Using Tags in your OpenAPI Spec
Tags in OpenAPI are optional but very useful! If you use Speccy then it has Opinions(TM) and will suggest that you need tags on every endpoint. The formal definition doesn’t require it however and I tend to turn off these rules for small APIs.
When tags really come into their own is on larger APIs, perhaps an application only has one API and everything goes there – or there is one “utility” API that’s a catchall for anything not important or big enough to need its own API. Using tags on these larger APIs can really help users to find their way around.
Adding Tags to an OpenAPI Spec
To add a tag to your OpenAPI spec, you need to do two things:
- Define the tags in a top-level
tags
element - Add a tag to each operation in the spec
The tags
element looks something like this:
tags:
- name: Account
description: Relating to an account (the user must have access to the account)
- name: User
description: Manage a user account (either your own, or one you have permissions to access)
- name: Admin
description: Only available to superusers
I’d recommend adding descriptions here, it helps to make it clearer both to developers and to future maintainers of the API and its description what the tag was intended for.

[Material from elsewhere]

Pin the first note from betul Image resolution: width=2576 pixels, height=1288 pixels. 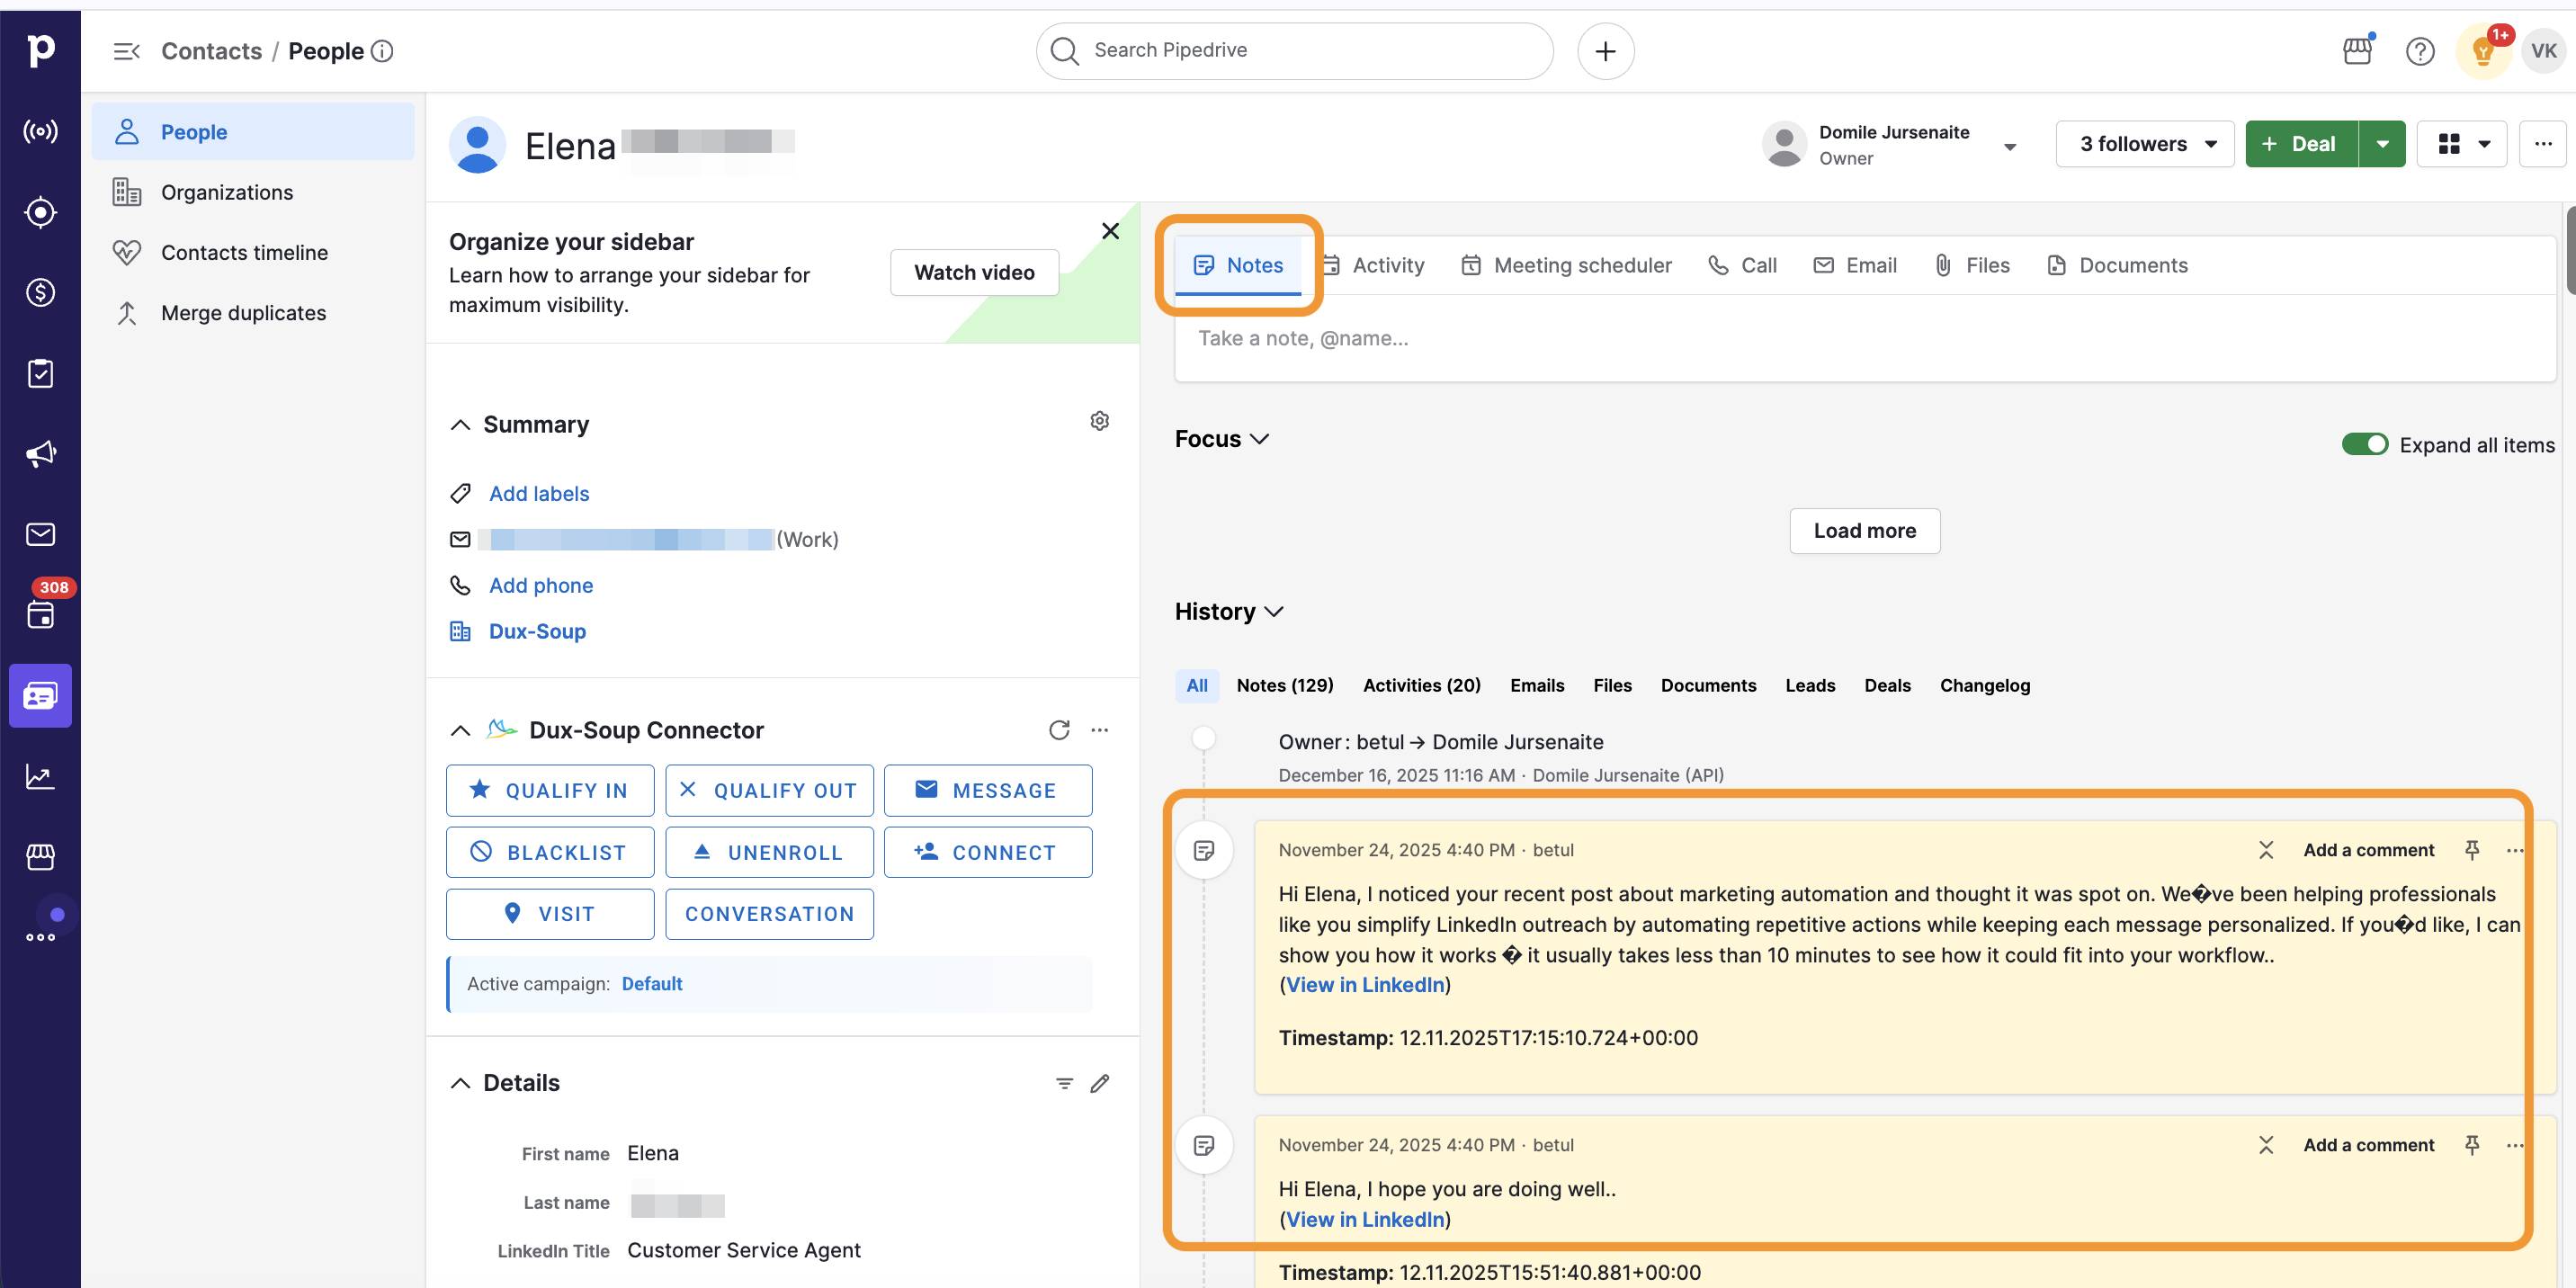point(2471,850)
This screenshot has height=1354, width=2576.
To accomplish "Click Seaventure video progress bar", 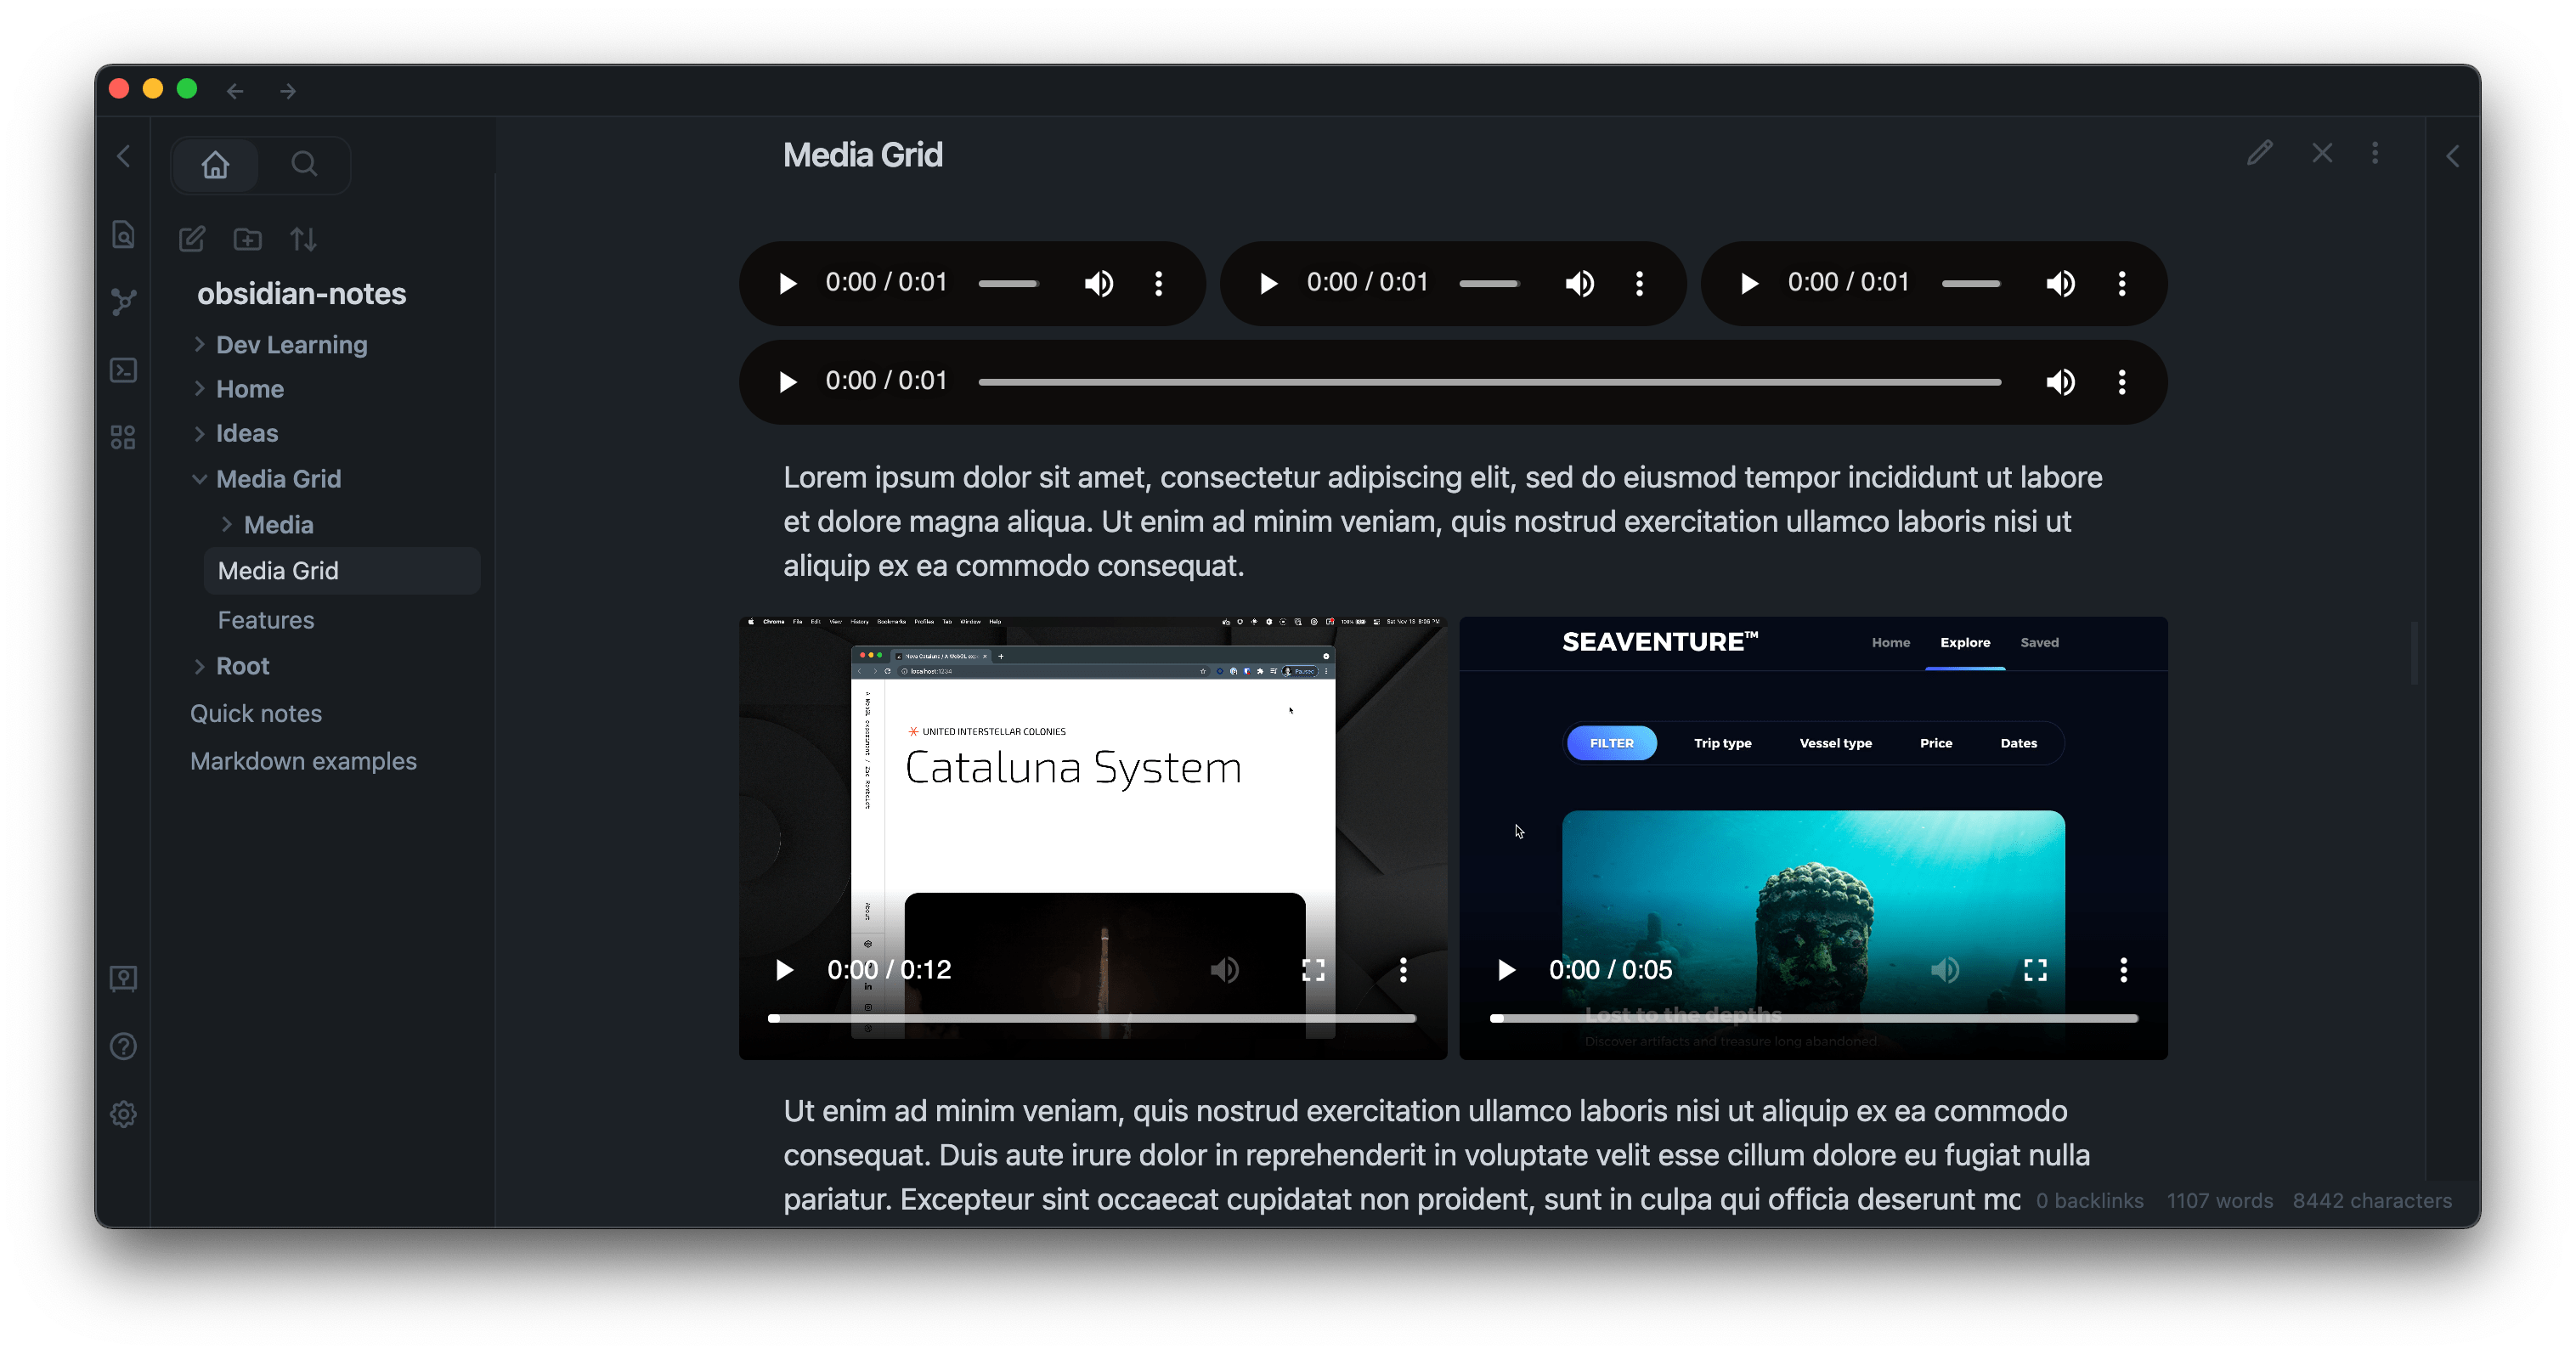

Then to add the tag to a path, the tags
array goes at the same level as operationID
, like this (remember you can add as many tags as make sense):
/accounts/{api_key}/secrets:
get:
summary: Retrieve API Secrets
operationId: retrieveAPISecrets
tags:
- Account
Quite a few of the documentation tools (including ReDoc which is my personal favourite) will render the endpoints grouped by tag which is very valuable. Speccy recommends having the tags alphabetically but I tend to turn this rule off where alphabetical doesn’t make sense (for example above where I have a few endpoints tagged “Admin” but most users can’t access those so I have it last in the list).
Using tags can be a valuable addition to your OpenAPI spec so I hope that sharing this example is helpful!